Commentary: VA health care still has a lot of improvements to make

All is still not well at the Veterans Administration’s hospitals, according to a new report by the Government Accountability Office, which conducted a follow-up review more than two years after thousands of veterans were put at risk of disease because of lax sterilization practices. This is simply unacceptable for the agency upon whom literally millions of veterans — men and women, newly returned from Afghanistan or aging World War II warriors — depend for health care and other services.

One of the VA hospitals still found wanting is Miami’s, where unsterilized equipment was used to perform colonoscopies between 2004 and 2009. At least 2,400 veterans had to be tracked down and notified that they could be at risk of contracting a disease, including HIV and hepatitis. What a terrible consequence these former soldiers had to face. All because colonoscopy equipment was rinsed instead of being chemically sterilized as required by the manufacturer.

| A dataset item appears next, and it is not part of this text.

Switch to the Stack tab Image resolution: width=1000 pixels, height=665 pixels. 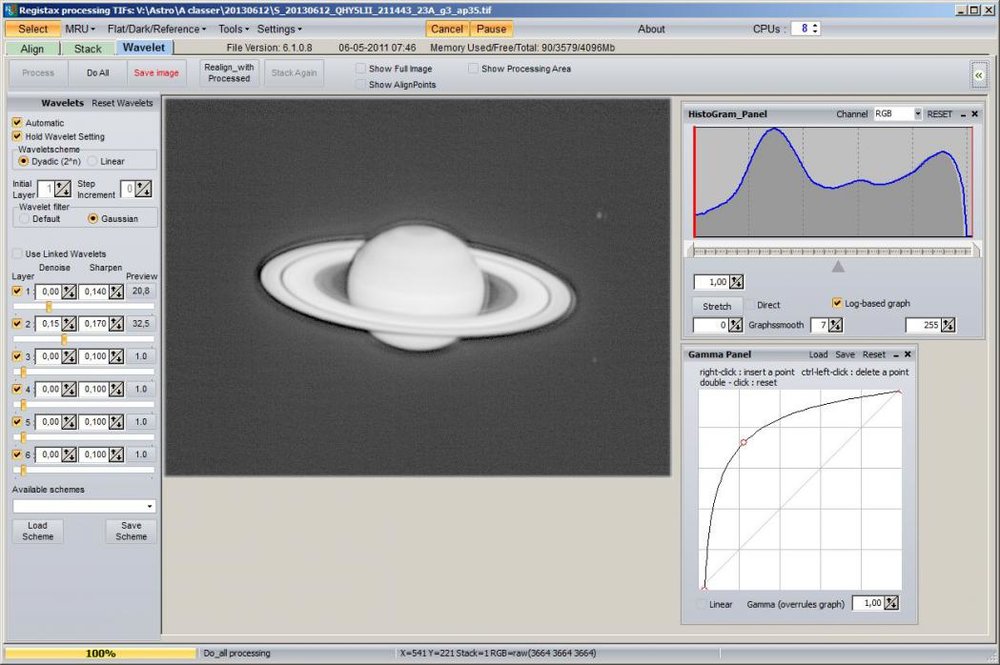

Similar sloppy practices were found in Georgia and Tennessee. In all, more than 11,000 veterans were potentially affected. In Miami 17 veterans contracted either HIV or hepatitis. So far only one has died, of unrelated causes. And in 2010 the Miami facility announced that it had found 79 more South Florida veterans not included in the notification list. This year, it found 12 more.

But we wouldn’t even know as much as we do about the affected veterans if it weren’t for U.S. Reps. Ileana Ros-Lehtinen, a Miami Republican, and Frederica Wilson, a Miami Democrat. They demanded answers from Miami VA officials, and they promise to continue pressuring local VA facilities as well as the agency itself to improve medical practices.